In an instant, my uncertainty was transformed into a new course of action. I refined the idea before we started, asking everyone to keep their comments brief and also comment on the three specific issues where the group lacked agreement. I quickly drew a three-column chart so we could graphically visualize their responses. To my surprise, after we finished the go-round, 80% of attendees agreed on the same course of action! Within minutes they formalized a proposal and unanimously agreed to it. Later that day, they elected their first formal board of directors.
Ten months later, they submitted all of their paperwork to become a non-profit. A year later, I facilitated another retreat for the Bicycle Kitchen (the 1st and 3rd picture in the blog post are from the 2nd retreat, the 2nd and 4th are from the 1st retreat…yes, that’s Jimmy attempting to hula hoop upside down in the 4th picture during a spontaneous play time). Five years after the first retreat, the Bicycle Kitchen is a thriving nonprofit organization that recently purchased its own building!
No doubt the Bicycle Kitchen has succeeded for a variety of reasons: the passion of their founders, the hard work of their volunteers, the important service they provide to help people learn how to fix their bike and a whole bunch of other factors. I also like to think that the time their leadership invested in retreats played an important role in helping the organization succeed.

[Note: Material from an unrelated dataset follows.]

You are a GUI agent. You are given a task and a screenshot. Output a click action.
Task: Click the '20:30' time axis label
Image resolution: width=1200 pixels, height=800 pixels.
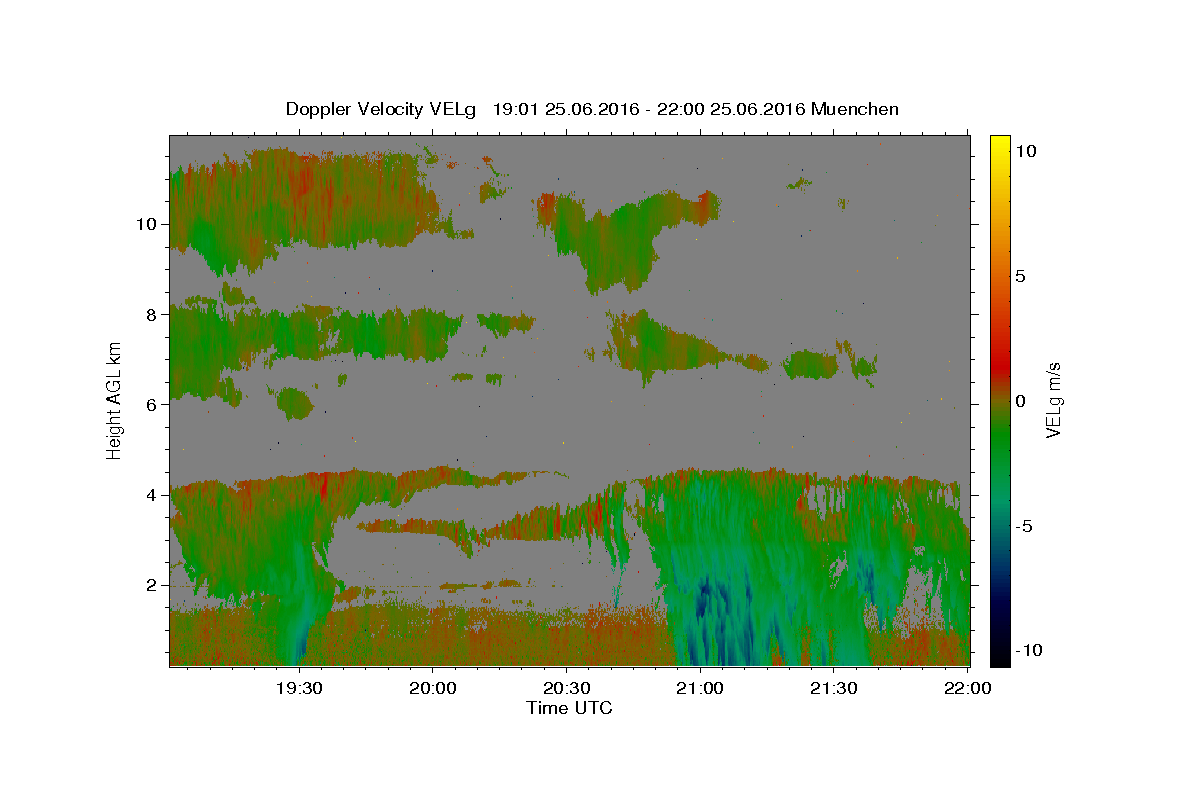pyautogui.click(x=567, y=688)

For me personally, the experience taught me to trust the wisdom of groups to solve their own problems. It helped me learn that an effective facilitator uses a variety of processes and tools to help groups reach consensus. It helped me realize that I love serving the leadership of organizations as a facilitator, especially during retreats where critical decisions they make help chart a positive course for the organization’s future.
If you haven’t already done so, check out the Bike Kitchen’s new space. Whether you need to fix a flat, or build a bike up from scratch, they will help you out. And if you’re with an organization that needs to make some big decisions, I encourage you to convene your leadership and go on a retreat.